Collection entries
________________

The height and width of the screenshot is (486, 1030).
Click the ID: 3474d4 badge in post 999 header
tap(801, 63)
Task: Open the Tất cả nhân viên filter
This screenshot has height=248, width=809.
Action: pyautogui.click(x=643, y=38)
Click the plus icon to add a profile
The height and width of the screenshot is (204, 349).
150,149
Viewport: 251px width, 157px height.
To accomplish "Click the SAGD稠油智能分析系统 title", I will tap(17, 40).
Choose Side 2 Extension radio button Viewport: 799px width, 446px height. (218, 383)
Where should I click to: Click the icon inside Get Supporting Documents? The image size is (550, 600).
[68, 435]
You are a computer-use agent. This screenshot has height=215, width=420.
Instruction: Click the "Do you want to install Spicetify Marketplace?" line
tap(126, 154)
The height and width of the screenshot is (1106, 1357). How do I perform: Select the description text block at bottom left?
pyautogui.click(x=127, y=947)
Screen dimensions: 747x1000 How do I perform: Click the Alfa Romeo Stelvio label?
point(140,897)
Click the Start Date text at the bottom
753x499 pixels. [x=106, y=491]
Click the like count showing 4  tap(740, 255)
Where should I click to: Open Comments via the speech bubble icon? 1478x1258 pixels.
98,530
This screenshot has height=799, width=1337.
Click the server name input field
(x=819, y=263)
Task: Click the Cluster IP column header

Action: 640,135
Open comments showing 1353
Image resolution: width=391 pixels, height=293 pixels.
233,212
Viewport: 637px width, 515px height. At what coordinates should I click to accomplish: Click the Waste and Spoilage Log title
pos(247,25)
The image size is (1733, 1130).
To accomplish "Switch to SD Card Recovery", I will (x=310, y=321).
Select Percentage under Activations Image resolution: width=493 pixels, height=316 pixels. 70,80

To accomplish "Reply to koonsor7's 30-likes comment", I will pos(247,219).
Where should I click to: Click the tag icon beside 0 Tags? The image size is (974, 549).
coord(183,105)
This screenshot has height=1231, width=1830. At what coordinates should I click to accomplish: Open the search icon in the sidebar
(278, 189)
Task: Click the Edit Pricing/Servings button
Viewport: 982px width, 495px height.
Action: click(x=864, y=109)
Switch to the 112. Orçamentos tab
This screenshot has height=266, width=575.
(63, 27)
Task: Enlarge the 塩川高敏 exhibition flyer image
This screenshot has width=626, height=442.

________________

→ Stated task:
Please recast the part of the data above that opens with the line containing "Task: Click the Edit Pricing/Servings button" and runs through the end of the data as a Markdown table with the columns Row and Line, leaving out blank lines.

→ Reply to the task:
| Row | Line |
|---|---|
| 1 | Task: Click the Edit Pricing/Servings button |
| 2 | Viewport: 982px width, 495px height. |
| 3 | Action: click(x=864, y=109) |
| 4 | Switch to the 112. Orçamentos tab |
| 5 | This screenshot has height=266, width=575. |
| 6 | (63, 27) |
| 7 | Task: Enlarge the 塩川高敏 exhibition flyer image |
| 8 | This screenshot has width=626, height=442. |